— Exercise brief —
When you find the word "computer" in a line of the entries, please copy the whole line.

— Material provided —
····················
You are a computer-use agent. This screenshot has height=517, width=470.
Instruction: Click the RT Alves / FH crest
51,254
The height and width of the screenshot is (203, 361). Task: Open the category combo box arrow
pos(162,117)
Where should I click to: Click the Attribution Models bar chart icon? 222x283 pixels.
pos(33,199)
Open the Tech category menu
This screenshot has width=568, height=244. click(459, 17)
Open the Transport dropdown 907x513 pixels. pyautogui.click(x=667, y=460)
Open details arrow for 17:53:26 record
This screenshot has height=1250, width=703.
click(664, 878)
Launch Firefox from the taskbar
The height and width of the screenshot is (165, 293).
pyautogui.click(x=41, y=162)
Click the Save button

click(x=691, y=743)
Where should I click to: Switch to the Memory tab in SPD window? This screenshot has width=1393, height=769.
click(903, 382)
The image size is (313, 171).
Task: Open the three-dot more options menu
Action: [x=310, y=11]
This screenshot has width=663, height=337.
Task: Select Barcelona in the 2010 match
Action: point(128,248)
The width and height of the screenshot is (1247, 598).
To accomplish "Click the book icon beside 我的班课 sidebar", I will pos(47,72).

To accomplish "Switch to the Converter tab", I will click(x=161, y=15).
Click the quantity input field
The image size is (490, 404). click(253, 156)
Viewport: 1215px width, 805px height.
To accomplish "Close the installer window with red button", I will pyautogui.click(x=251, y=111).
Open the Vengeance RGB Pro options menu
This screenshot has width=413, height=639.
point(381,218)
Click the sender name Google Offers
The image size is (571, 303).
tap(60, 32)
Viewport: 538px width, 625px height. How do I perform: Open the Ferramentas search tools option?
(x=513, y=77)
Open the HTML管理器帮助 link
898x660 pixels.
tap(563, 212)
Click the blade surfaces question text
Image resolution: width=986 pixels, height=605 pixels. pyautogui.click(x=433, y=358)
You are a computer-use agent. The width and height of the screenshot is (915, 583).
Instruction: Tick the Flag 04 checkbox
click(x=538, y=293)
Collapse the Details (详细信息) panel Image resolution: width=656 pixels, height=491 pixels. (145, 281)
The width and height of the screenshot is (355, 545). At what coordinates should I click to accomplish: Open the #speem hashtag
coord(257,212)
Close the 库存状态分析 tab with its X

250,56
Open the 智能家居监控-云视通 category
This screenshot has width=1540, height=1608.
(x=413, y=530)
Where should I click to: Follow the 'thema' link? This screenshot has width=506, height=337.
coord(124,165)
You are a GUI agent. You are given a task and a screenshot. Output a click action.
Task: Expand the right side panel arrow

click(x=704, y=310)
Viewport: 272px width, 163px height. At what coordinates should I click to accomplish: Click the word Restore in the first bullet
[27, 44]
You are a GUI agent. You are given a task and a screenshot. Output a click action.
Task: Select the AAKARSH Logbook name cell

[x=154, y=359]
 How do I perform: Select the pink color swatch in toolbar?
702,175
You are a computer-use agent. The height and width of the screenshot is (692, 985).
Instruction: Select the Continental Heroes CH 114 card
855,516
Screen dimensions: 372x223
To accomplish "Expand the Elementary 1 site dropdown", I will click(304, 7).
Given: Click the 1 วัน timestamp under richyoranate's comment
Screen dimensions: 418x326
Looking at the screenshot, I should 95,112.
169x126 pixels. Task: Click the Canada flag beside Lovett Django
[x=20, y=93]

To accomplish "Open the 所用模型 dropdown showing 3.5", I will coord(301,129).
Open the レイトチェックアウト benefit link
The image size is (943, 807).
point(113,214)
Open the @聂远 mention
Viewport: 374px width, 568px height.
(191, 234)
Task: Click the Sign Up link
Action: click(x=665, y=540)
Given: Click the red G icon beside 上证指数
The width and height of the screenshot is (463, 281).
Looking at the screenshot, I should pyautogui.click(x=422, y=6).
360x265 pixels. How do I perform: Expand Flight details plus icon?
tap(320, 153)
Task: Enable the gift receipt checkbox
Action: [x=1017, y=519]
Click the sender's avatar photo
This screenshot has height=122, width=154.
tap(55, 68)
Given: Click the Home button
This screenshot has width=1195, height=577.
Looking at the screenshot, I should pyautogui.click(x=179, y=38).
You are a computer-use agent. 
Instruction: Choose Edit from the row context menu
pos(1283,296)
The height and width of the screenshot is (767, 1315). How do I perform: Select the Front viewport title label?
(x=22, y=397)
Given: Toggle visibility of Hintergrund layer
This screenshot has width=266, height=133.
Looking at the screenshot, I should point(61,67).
····················
— Exercise response —
You are a computer-use agent. This screenshot has height=517, width=470.
You are a computer-use agent. The width and height of the screenshot is (915, 583).
You are a computer-use agent. The height and width of the screenshot is (692, 985).
You are a computer-use agent. 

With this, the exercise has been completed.